WRITTEN EXERCISE |
Change "element" to "item" in the rows starting at the line containing "Locate an element on the screen. The height" and ending at the line containing "This screenshot has height=784, width=2576.", then write out those lines with nothing else altered.

[Rows excerpted from a collection]
┌──

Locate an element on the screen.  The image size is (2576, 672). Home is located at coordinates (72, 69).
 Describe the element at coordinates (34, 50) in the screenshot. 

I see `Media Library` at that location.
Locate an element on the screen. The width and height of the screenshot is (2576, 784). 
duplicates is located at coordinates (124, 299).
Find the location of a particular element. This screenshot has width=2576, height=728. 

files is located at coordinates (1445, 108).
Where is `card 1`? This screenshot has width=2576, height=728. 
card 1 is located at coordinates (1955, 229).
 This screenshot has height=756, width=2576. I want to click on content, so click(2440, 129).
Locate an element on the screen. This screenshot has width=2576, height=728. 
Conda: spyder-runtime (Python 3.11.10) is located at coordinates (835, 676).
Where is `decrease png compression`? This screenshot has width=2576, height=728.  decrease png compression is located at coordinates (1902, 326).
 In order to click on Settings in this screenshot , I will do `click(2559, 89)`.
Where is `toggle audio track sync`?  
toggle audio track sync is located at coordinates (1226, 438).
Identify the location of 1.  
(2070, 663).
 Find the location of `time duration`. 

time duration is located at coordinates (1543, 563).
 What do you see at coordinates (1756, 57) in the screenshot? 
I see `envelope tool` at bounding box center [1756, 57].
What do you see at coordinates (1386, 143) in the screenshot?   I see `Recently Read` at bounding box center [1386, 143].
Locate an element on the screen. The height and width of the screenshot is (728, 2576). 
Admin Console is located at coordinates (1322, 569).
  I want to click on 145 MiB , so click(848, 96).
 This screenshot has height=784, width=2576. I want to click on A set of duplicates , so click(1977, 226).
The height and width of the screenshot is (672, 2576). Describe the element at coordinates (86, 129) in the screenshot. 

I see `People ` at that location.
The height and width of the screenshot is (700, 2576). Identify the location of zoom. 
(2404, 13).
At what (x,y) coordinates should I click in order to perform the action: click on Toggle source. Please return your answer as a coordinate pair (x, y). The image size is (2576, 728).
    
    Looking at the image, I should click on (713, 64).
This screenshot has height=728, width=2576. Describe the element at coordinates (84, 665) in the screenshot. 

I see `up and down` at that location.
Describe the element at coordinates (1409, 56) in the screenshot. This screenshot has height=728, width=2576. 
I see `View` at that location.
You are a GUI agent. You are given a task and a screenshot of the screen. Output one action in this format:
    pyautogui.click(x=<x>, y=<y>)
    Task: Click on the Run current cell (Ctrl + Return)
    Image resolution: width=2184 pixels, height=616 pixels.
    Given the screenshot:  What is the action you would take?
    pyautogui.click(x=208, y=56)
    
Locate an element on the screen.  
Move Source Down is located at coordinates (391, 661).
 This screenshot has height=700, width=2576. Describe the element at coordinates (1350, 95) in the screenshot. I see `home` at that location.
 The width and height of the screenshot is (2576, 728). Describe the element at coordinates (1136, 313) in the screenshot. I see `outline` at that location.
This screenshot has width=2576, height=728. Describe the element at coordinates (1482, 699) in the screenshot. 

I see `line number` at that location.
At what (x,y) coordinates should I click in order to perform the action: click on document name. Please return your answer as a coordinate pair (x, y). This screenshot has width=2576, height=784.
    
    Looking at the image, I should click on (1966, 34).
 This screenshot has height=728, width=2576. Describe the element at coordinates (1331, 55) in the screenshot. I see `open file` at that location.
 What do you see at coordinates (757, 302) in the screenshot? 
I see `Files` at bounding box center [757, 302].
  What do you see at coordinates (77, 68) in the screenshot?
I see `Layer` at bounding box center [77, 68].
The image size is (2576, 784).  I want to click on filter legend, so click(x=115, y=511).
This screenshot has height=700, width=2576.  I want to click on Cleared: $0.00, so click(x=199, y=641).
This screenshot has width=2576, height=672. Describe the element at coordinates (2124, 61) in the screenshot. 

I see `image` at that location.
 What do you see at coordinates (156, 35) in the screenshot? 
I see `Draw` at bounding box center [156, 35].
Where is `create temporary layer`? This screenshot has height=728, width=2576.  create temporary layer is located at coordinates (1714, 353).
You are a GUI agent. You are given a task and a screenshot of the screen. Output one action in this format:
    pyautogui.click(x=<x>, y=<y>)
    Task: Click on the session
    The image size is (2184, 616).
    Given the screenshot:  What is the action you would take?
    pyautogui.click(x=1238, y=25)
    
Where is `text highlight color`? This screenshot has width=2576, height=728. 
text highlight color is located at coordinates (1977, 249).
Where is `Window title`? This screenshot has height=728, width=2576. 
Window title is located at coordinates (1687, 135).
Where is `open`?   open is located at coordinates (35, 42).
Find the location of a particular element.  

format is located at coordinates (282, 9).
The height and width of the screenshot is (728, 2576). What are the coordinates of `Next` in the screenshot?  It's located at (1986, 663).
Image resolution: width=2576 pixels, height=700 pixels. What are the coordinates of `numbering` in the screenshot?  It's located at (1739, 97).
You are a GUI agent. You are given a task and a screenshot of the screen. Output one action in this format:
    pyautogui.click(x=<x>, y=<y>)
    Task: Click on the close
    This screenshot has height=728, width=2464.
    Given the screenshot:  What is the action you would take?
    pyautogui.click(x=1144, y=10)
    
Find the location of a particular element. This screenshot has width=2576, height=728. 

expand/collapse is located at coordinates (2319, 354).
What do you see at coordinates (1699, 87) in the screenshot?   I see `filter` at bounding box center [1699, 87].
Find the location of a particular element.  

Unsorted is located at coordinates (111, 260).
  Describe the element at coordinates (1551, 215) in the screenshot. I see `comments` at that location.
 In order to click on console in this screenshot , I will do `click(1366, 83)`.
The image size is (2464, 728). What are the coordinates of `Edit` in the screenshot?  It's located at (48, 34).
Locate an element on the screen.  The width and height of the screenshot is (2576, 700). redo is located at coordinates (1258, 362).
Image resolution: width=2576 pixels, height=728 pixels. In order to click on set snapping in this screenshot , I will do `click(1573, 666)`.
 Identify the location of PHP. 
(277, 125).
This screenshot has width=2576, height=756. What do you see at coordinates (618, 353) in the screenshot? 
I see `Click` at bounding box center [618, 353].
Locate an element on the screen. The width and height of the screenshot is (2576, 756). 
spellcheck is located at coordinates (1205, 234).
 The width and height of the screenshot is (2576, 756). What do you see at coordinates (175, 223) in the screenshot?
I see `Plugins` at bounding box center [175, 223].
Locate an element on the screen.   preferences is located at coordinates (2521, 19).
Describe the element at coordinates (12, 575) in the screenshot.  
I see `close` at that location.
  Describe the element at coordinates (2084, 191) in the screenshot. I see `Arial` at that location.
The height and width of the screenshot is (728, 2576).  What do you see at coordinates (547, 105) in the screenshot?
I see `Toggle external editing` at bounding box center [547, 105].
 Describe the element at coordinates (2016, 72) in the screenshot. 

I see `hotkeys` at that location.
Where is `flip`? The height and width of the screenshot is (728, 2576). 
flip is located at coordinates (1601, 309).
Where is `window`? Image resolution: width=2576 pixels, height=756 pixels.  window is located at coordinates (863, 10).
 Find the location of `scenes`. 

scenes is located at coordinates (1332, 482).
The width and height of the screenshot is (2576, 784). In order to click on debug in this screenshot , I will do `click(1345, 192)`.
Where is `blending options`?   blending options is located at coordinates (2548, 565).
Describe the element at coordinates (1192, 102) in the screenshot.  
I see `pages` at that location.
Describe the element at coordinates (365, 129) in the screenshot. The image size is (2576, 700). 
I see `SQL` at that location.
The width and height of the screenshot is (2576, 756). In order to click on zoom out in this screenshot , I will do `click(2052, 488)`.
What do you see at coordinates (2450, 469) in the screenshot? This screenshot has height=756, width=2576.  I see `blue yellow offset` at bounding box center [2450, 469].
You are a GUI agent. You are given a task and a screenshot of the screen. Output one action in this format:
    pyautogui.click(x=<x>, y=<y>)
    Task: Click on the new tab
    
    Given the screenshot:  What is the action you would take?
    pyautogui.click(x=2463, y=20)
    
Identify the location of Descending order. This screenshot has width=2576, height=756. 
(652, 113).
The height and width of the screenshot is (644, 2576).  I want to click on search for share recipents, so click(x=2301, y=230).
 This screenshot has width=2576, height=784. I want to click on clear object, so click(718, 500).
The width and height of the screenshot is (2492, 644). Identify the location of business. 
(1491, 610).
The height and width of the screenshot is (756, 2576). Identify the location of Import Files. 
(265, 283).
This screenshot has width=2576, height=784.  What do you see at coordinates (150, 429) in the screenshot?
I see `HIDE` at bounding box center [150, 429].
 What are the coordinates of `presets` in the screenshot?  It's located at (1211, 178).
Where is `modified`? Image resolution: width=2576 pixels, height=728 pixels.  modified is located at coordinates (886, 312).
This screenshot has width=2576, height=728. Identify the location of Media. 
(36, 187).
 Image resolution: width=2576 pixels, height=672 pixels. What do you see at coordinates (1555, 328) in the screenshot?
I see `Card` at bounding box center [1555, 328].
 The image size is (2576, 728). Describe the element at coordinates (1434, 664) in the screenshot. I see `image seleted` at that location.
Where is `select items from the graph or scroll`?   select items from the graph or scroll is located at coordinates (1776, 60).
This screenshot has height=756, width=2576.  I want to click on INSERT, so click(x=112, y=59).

└──

TASK ANSWER |
Locate an item on the screen. The height and width of the screenshot is (728, 2576). 
Admin Console is located at coordinates (1322, 569).
  I want to click on 145 MiB , so click(848, 96).
 This screenshot has height=784, width=2576. I want to click on A set of duplicates , so click(1977, 226).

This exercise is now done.